There are perhaps really only two mysteries in life: first, is there a God? And second, why do people watch darts? I expect to go to my grave not knowing the answer to either of these mysteries.
It used to horrify me when I was a kid that my dad would very occasionally watch darts on TV. Actually, the truth was he used to fall asleep watching darts on TV. Dads did that kind of thing. It perplexes me even now not only that anyone would want to watch it but that apparently so many people want to watch it that Sky Sports regularly broadcasts it.
For me, darts is a pub game. I even played it a few times and could appreciate the concentration needed to co-ordinate eye and right arm. Ok, it’s a skill and in a pub makes for a jolly half hour. But it ain’t no sport. Sport entails athleticism and I don’t call the capacity to raise your arm and throw a dart into a board athletic. Even downing 17 pints a day, as the five times world darts champion Eric Bristow apparently did, is not athletic. Though it is an extraordinary feat. As the old saying goes, you can take darts out of the pub, but you can’t take the pub out of darts. As a kid I thought having a huge gut was a pre-requisite to being a darts player.

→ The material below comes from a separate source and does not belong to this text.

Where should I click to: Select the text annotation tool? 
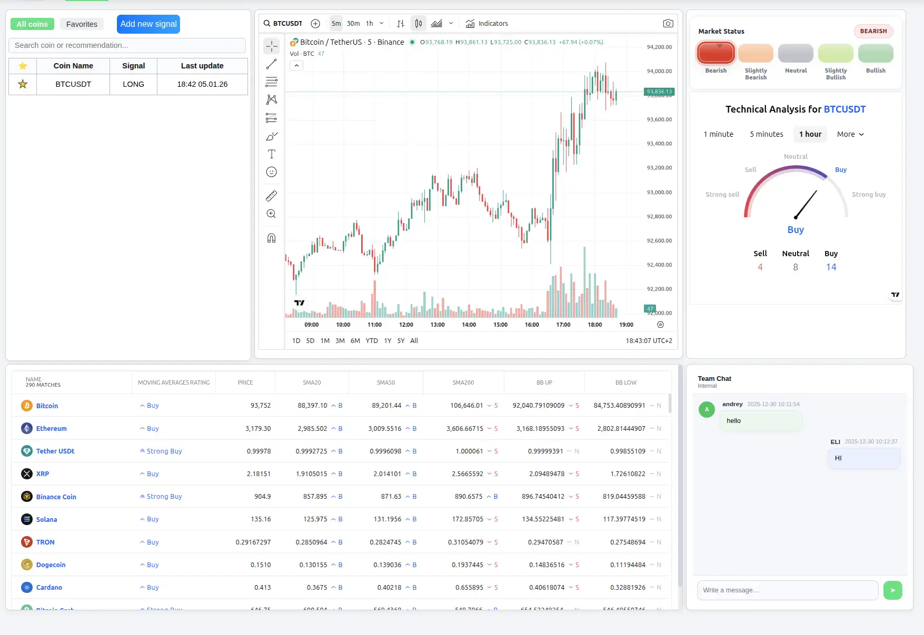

Bristow died this week at the age of 60 from a heart attack. ‘Darts is drinking’ is how Bristow himself summed it up. He not only drank to excess, he smoked ‘like a train’ a friend said. But reading what people wrote about him this week made me wish I had met him.
One said: “He understood what crowds wanted to see – he was controversial, he was a maverick, he spoke his mind and upset a few people from time to time, but the man in the street warmed to him because he was very much one of theirs.”
A fabulous testament and it made me ask myself (not for the first time) why it is that some wonderful people are driven to push themselves into an early grave. Well, that’s another mystery.